Many Jewish people express the lament that if there is a God, he seems to have forgotten the Jews; but Israel’s long night of suffering is not without purpose. God permits her hardship in order that Israel may be brought to acknowledge her rejection of her God and return to him. In Micah 5:2 (verse 1 in Hebrew text) we read: “But you, Bethlehem Ephrathah, though you are small among the clans of Judah, out of you will come for me one who will be ruler over Israel, whose origins are from of old, from ancient times.”
Thus we have corroboration of other predictions already considered concerning Messiah: 1) that he was to appear in human form; 2) that he was to be rejected (see Isaiah 53 and Psalm 22); 3) that he was to be born in Bethlehem (and every year the world celebrates the birth which took place there more than nineteen hundred years ago, before the dispersion of the Jewish nation); 4) this one is to be Israel’s King; and 5) that he is deity, for his “origins are from of old, from ancient times.”
But if three divine personalities are revealed in the Tanakh, why does Moses speak of God as one? The second of the Thirteen Principles of Jewish Faith says: “The Creator, blessed be His name, is a Unity, and there is no unity in any manner like unto His.”
The Hebrew word Maimonides used in the Principles of Faith for unity is the word yahid. The word yahid carries the thought of absolute oneness rather than unity. True, yahid always means oneness in the absolute sense. But the appeal of every honest seeker after truth is not to the Thirteen Principles of Faith, but to the Holy Scriptures, the Tanakh. The seventh of those Principles states: “I believe with perfect faith that the prophecy of Moses our teacher, peace be to him, was true, and that he was the chief of the prophets, both of those that preached and of those that followed him.”
Therefore, to Moses we turn in Deuteronomy (Humash Devarim) 6:4, and read: “Shema Yisrael (Hear, 0 Israel): Adonai Eloheinu (the Lord our God or Gods), Adonai ehad (the Lord a unity; not yahid, an absolute one, an only, but ehad). Ehad is the word that Moses also uses in Genesis 2:24, when he says: “And they (husband and wife) will become one flesh (basar ehad). Ehad is the word that God uses when he tells Ezekiel: “Join them together into one stick so that they (the two sticks for Israel and Judah) will become one (ehad) in your hand” (Ezekiel 37:17).

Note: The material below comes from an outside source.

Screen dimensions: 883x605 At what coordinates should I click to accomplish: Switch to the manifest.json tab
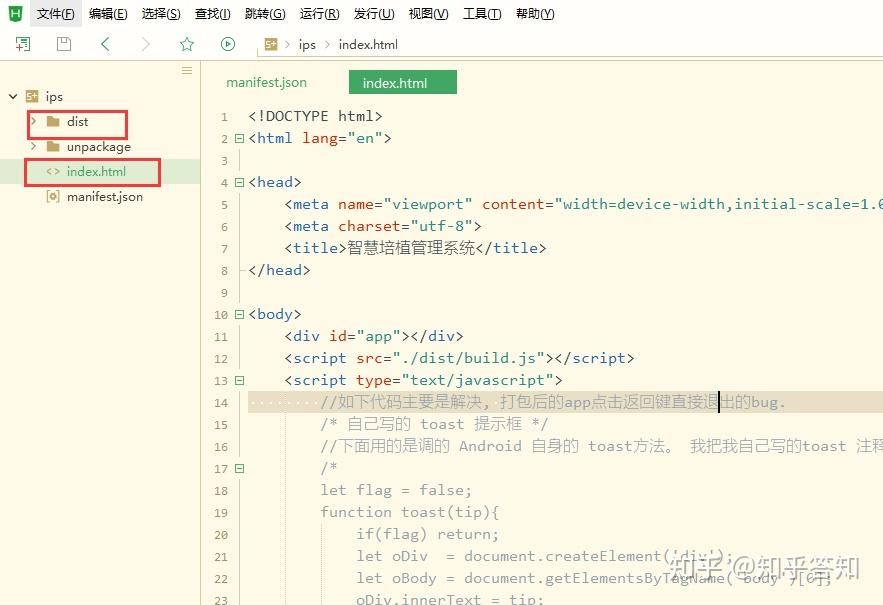click(266, 82)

Truly, “there is no unity in any manner like unto His,” for the unity which is God’s transcends all other unity. So unique is his unity, that the virgin born son, Immanuel, of whom we read in a former paragraph, is by the same prophet (Isaiah) called the Mighty God and Everlasting Father. So completely are the divine and timeless eternal personalities joined, that although one of them appeared in time as an incarnate Son, yet, being equally and eternally self-existent with the Father, he is said to exist eternally as the Son. At the same time he was, is, and ever will be one with the mighty God, the everlasting Father.

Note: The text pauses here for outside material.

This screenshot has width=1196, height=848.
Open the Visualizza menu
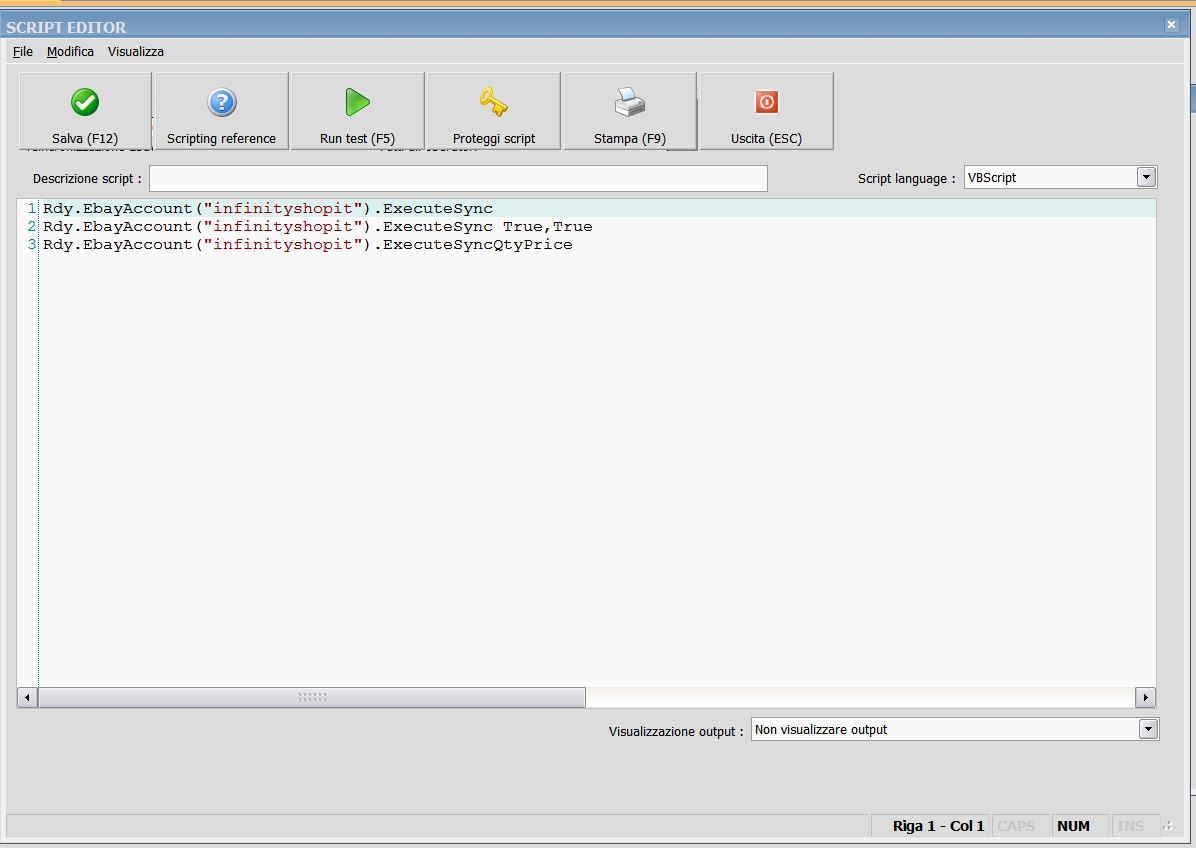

Is it not also a remarkable fact that the eternal one’s appearance in time nineteen hundred years ago marks the focal point of all history, so that all the world reckons time as either before or after his coming, B.C. or A.D.? Jewish people may prefer the designations B.C.E. (before, the common era) and C.E. (the common era), but the dividing point between the eras is the same.

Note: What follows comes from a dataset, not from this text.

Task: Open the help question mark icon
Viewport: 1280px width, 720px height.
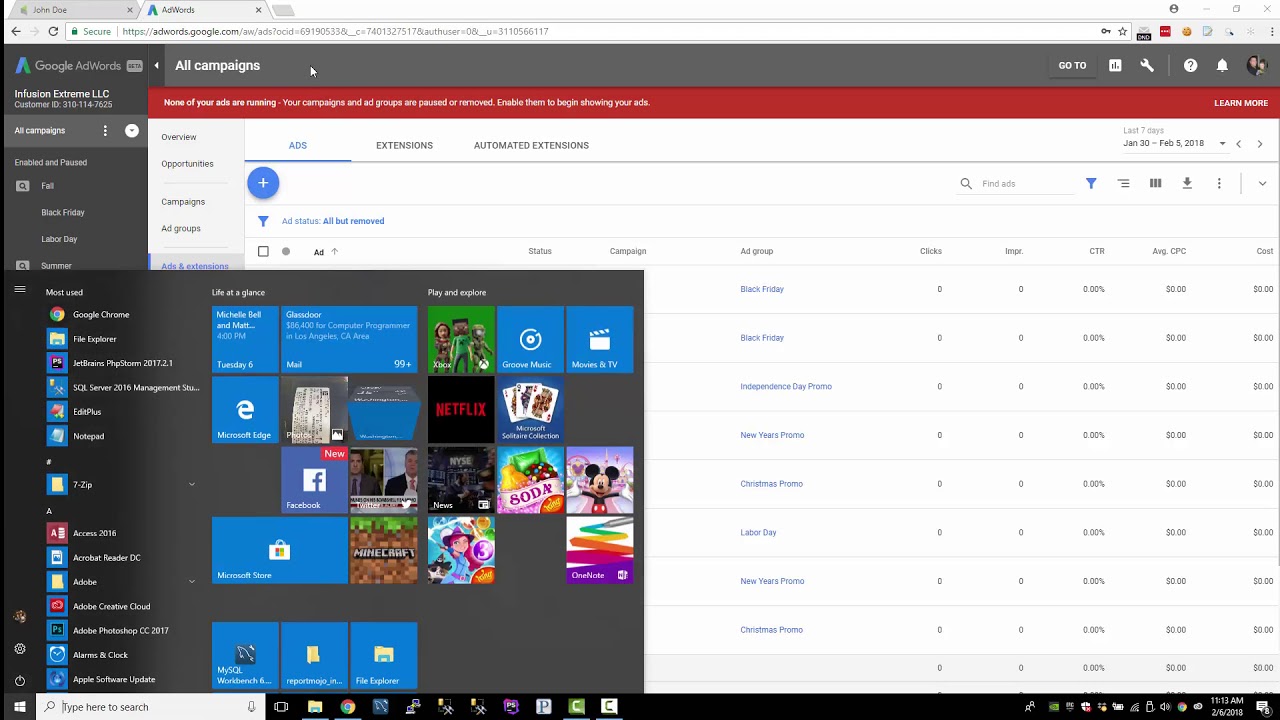Action: click(1190, 66)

The careful and honest inquirer therefore comes to the conclusion that the Tanakh teaches the Trinity as well as the Unity of God.
God declared unto Moses: “I will raise up for them a prophet like you from among their brothers. I will put my words in his mouth, and he will tell them everything I command him. If anyone does not listen to my words that the prophet speaks in my name, I myself will call him to account” (Deuteronomy 18:18~-19).
“Seek the Lord while he may be found; call on him while he is near. Let the wicked forsake his way and the evil man his thoughts. Let him turn to the Lord, and he will have mercy on him, and to our God (Eloheinu), for he will freely pardon” (Isaiah 55:6-7).